The Conventions of a Mystery
The
mystery-thriller genre couldn’t exist without an audience’s willingness to let
go of reality for a while. In my book TheMcHenry Inheritance, for example, the protagonist is a man on vacation, who
gets sucked in to the investigation of a murder that occurs where he is
fishing.
That
character is descended from a long line of “amateur” detectives in books and
movies going back more than a century. Readers have come to accept that
convention, however implausible it might be. Some authors try to make the
amateur more plausible by making him or her a private investigator, but even a
private eye almost never plays a significant role in a murder investigation.
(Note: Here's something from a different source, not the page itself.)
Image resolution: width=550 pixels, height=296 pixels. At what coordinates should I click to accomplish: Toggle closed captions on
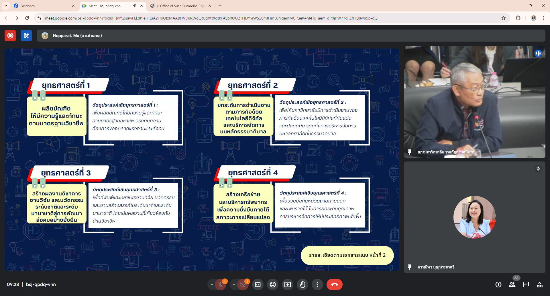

There’s a reason it’s called fiction.
As
far as I know, there are no statistics on how often someone gets caught by the
bad guys and lives to tell about it. I’m guessing about one in five hundred,
but in books and movies the good guy always gets away. Either the villains
unaccountably stash the hero somewhere for no apparent reason, allowing
opportunity for a clever escape, or the police (or other good guys) show up at
the last second and stave off disaster.
Why
not just kill the captive and get it over with, the rational mind screams. The
only possible answer lies in what a judge I know likes to say about criminals.
“If they weren’t dumb, we wouldn’t catch ‘em.”
Working Through the Implausibility
Dealing
with these implausible situations is a challenge for a writer of mysteries and
thrillers. There are several approaches, none of which is entirely
satisfactory. A writer can attempt to provide a plausible pretext for why the
amateur detective is involved in the investigation or why the evildoers have
decided not to kill their prisoner forthwith when they have every reason for
doing so.
In
the end, though, a plausible pretext for an implausible action can only be
window-dressing. Some writers don’t even try, apparently figuring that if they
move the story forward at breakneck speed and rack up a high enough body count,
the reader won’t notice the problems. If you write in the genre, you always
have do do some hoping like that.
It’s
amusing to hear a reader of a mystery or thriller complain about some detail,
like the trajectory of a bullet when the entire story really doesn’t hold up to
close scrutiny. In a sense, the minor complaint is a form of backhanded
compliment. It means the author did well on the big stuff.